«Noi e il resto d'Europa ci stiamo avvicinando alla fine del tunnel» della crisi. Lo ha detto il presidente del Consiglio, Mario Monti, intervenendo a Radio Anch'io, prima di partire per il suo tour europeo: Francia, Finlandia, Spagna.
Queste dichiarazioni non sono soltanto il frutto delle analisi e delle speranze di un professore, di un'economista alla guida del paese, ma sono anche la sintesi di alcune elaborazioni matematiche e analitiche che di questi tempi girano nelle banche d'affari, tra la fine dell'anno e l'inizio del prossimo, diciamo attorno a marzo 2013, qualcosa in positivo può davvero cambiare nelle economie occidentali.
Dunque, segnali incoraggianti si potrebbere vedere sui mercati anche da prima. Salvo ovviamente che non ci siano sorprese negative o passi falsi sulla via delle riforme o indebolimenti del piano d'azione europeo.
Certo è che ci sono ancora certamente mesi di sofferenze e sacrifici, mesi sotto la stretta osservazione dei mercati. E comunque le economie europee come le abbiamo viste fino alla crisi iniziata nel 2008 non torneranno più: non tornerà più la politica del debito, la globalizzazione sarà sempre più un realtà, innovazione e flessibilità saranno ingredienti sempre e comunque indispensabili per competere con le economie emergenti e sui nuovi mercati.
E la politica? Ha innanzitutto un dovere: mostrare senso di responsabilità – «evitare la rissa permanente»: è il consiglio sentito di Monti alle forze politiche – e non dare l'idea di voler tornare prima possibile ai vizi del passato.

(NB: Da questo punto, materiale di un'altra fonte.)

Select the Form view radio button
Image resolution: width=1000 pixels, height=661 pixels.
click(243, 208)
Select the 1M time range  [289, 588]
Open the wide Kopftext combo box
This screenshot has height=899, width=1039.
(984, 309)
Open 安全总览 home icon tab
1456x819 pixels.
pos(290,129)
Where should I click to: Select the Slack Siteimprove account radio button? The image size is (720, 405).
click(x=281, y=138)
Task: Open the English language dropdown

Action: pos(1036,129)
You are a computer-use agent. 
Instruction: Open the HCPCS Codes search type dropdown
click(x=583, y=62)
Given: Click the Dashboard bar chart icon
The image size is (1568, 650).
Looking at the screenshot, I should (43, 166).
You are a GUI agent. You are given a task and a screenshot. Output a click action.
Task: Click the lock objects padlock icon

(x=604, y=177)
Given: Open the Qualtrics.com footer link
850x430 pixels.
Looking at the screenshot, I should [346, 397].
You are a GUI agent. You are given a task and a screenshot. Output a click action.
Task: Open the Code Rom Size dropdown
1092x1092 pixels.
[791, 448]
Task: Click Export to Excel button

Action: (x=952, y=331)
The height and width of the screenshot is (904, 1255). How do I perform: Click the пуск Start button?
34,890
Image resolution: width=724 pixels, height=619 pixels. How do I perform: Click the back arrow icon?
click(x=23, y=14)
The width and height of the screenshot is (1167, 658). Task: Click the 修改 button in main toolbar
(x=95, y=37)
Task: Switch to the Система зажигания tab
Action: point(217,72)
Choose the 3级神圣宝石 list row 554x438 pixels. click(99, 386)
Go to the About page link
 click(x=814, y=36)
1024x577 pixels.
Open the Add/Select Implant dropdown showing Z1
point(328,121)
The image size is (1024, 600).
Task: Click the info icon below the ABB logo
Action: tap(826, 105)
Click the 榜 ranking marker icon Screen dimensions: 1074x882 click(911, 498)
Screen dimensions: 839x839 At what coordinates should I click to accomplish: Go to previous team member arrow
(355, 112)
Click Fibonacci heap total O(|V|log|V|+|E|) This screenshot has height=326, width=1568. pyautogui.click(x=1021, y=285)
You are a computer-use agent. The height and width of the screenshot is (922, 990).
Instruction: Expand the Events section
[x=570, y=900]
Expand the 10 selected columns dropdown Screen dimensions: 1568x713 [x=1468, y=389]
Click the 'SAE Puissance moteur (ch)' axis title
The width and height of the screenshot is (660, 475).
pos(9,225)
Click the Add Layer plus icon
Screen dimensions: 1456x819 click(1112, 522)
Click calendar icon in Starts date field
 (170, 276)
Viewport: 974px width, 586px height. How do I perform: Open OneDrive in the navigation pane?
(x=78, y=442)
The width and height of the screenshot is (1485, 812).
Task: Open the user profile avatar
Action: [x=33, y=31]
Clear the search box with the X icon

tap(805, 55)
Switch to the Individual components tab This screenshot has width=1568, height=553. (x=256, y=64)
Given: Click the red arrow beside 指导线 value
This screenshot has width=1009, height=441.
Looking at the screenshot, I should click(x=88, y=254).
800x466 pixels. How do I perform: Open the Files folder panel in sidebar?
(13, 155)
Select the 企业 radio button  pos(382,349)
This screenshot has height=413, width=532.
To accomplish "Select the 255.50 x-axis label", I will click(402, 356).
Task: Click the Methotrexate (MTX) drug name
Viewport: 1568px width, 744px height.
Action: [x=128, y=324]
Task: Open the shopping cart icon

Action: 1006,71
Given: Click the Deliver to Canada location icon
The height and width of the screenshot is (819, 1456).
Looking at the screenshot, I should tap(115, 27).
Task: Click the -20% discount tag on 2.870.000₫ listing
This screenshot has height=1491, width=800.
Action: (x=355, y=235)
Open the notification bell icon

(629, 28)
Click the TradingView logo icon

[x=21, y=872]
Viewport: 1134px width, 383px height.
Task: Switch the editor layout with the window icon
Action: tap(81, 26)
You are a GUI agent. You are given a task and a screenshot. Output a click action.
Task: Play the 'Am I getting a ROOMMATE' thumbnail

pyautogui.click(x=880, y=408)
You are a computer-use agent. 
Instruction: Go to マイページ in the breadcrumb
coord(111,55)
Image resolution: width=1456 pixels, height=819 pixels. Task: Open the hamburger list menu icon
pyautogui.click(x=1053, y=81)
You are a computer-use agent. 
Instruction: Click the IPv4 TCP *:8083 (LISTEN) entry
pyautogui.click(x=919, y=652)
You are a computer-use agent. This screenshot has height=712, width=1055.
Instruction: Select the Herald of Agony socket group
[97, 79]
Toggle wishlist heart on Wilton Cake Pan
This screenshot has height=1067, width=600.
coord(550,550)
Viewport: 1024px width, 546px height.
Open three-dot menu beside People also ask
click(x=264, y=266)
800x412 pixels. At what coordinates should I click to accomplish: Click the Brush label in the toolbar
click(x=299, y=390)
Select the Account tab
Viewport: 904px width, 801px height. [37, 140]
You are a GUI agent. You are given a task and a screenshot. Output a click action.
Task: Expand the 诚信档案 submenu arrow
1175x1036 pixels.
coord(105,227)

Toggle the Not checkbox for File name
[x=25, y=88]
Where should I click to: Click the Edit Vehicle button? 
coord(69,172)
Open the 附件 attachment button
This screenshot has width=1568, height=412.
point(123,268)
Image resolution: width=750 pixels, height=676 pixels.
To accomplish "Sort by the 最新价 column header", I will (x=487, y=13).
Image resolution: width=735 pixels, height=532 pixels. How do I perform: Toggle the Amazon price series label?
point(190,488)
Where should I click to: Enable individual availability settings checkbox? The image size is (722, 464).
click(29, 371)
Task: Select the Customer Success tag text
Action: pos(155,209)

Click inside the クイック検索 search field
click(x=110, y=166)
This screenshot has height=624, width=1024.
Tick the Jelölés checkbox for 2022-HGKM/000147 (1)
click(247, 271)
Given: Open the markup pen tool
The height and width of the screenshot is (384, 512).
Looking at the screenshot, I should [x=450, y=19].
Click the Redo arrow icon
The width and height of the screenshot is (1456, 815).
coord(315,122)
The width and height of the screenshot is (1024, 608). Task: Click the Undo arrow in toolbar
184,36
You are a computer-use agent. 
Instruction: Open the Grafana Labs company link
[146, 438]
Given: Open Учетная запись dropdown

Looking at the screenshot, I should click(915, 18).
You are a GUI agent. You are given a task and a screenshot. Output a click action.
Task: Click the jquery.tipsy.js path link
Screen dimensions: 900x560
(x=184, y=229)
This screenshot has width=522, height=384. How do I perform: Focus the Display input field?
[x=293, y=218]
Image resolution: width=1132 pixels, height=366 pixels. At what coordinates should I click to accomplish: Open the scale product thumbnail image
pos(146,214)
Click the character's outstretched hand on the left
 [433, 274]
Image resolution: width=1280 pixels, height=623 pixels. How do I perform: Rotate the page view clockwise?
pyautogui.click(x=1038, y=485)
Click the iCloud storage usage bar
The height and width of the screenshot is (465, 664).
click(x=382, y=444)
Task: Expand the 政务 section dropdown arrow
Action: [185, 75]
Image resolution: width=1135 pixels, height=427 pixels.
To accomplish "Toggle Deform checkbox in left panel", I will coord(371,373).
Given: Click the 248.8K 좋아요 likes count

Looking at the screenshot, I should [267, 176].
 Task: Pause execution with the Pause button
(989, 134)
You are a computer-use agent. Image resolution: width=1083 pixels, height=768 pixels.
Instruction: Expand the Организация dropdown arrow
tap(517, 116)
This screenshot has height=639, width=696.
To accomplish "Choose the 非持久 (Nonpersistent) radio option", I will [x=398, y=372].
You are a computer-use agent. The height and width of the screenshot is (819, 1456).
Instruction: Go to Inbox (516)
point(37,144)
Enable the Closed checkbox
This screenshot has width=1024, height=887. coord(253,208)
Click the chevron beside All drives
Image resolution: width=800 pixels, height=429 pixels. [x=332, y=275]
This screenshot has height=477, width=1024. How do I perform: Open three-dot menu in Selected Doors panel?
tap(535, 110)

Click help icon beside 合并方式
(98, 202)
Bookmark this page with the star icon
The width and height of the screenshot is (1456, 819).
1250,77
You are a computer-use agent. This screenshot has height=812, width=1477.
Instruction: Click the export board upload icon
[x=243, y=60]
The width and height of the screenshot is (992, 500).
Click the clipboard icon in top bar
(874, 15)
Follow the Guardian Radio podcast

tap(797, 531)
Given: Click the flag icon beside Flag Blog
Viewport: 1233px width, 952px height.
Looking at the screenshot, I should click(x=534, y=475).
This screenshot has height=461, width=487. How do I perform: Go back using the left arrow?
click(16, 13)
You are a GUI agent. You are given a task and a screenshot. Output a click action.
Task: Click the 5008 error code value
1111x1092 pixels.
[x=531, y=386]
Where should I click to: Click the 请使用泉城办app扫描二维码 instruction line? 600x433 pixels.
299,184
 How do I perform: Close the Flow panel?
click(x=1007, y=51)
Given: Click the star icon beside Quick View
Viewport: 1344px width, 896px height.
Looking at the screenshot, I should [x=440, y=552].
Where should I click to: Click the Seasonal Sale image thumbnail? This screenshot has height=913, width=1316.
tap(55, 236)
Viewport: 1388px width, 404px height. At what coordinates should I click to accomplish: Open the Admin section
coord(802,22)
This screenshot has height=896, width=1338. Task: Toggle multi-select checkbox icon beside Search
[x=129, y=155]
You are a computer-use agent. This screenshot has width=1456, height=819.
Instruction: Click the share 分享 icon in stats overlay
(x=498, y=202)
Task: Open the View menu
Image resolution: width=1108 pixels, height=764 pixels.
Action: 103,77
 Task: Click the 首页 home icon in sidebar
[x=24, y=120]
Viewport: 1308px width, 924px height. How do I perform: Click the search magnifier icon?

Paradossalmente, se i partiti passano il tempo in una (purtroppo ipocrita) trattativa sulla legge elettorale è un bene, se contemporaneamente le riforme, come la spending review, vanno avanti spedite. Del resto, questa fin dall'inizio poteva essere la suddivisione dei compiti tra governo e Parlamento (partiti): all'esecutivo la cura Salva e Cresci Italia, al Parlamento il compito di fare quel minimo di riforme istituzionali indispensabili. Non è andata e non sta andando così. Peccato.
Alla domanda se si candida, infine, Monti risponde: «Mi candido? Sto diminuendo coscientemente la mia sensibilità uditiva a questa domanda…». E comunque il problema non è se si candida lui, peraltro essendo senatore a vita non è nemmeno in discussione il tema. Il problema è se continuerà a svolgere il ruolo di guida del governo anche dopo le elezioni, che siano in autunno o in primavera da questo punto di vista poco cambia.
Per questi motivi, si moltiplicano le voci di Liste Monti in lavorazione. La leader radicale Emma Bonino ha smentito di essere all'opera su un simile scenario, ma effettivamente – vista da sinistra – il suo identikit, assieme a quello di Matteo Renzi, coincide con il tipo di esponente politico necessario per un'operazione del genere. C'è da scommettere che le voci su questo argomento continueranno.